── Quoted passage

A report that another provision of ObamaCare -- one that would cap out-of-pocket health care costs -- was being delayed brought a defiant challenge Tuesday from a top Senate Republican, accusing the president of "illegal and unconstitutional" acts in changing laws without congressional approval.
"The president doesn't get to write legislation, and it's illegal and unconstitutional for him to try and change legislation by himself," Sen. Rand Paul, R-Ky., told Fox News.
The New York Times first reported on Tuesday that the administration is giving some insurers and employers a one-year grace period to adhere to the limit, which otherwise would have capped individual costs at $6,350 a year. The full requirement will go into effect in 2015, rather than 2014. The change means some employers -- namely, those with more than one benefit provider -- could use plans with higher limits or no limit at all on out-of-pocket costs during that period.
The grace period apparently was granted earlier this year, though was buried in reams of regulatory material and was not publicly reported until now. Department of Labor guidelines published in February had addressed the delay.

────
── Listed records

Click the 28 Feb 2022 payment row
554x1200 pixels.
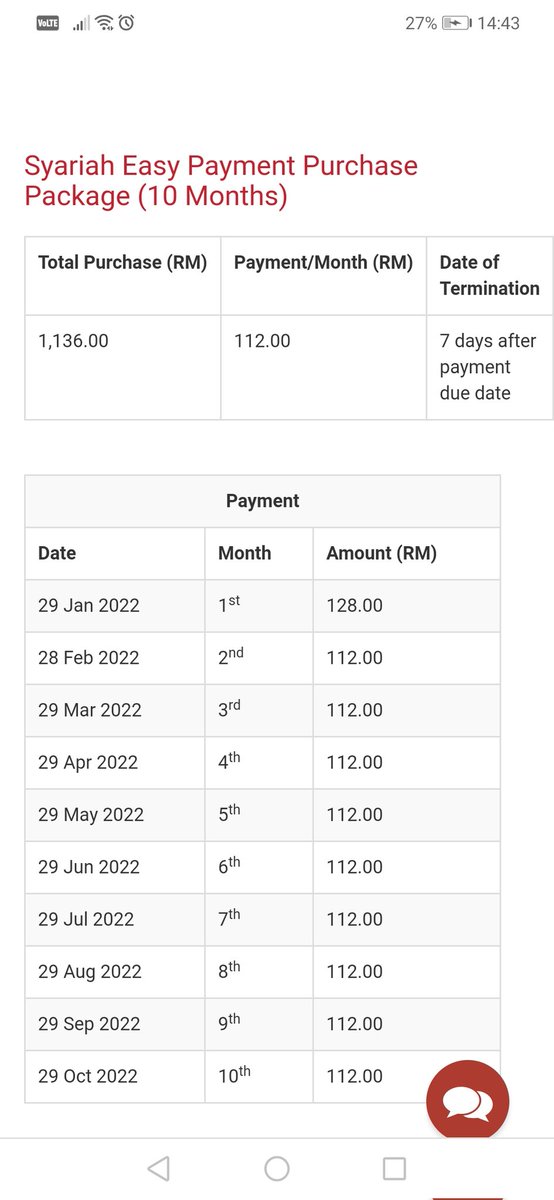262,658
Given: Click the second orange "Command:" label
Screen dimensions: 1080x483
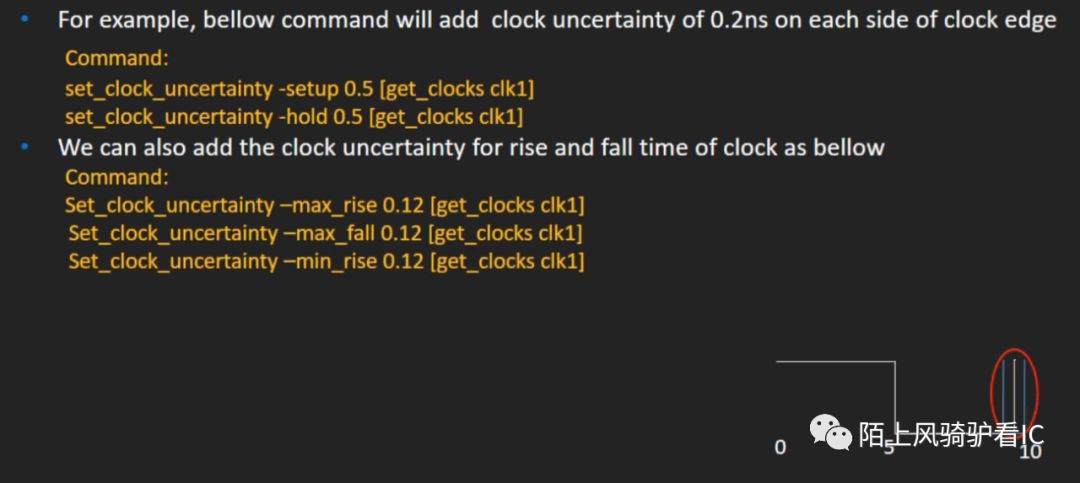Looking at the screenshot, I should point(117,177).

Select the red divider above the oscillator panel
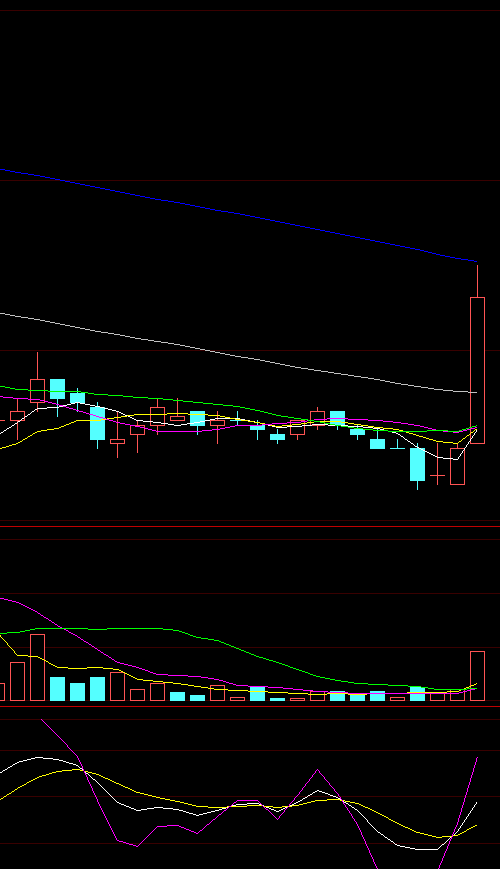(250, 706)
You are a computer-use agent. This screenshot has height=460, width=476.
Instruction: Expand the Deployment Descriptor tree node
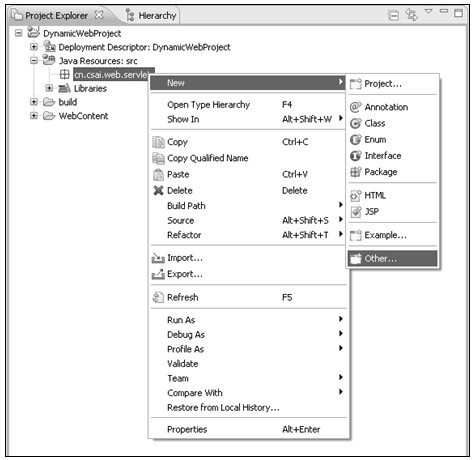pos(34,47)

────

■ **Assignment**: From the report on the ObamaCare cost-cap delay, extract the passage between "The grace period" and "addressed the delay.", inclusive.

■ **Finished task**:
The grace period apparently was granted earlier this year, though was buried in reams of regulatory material and was not publicly reported until now. Department of Labor guidelines published in February had addressed the delay.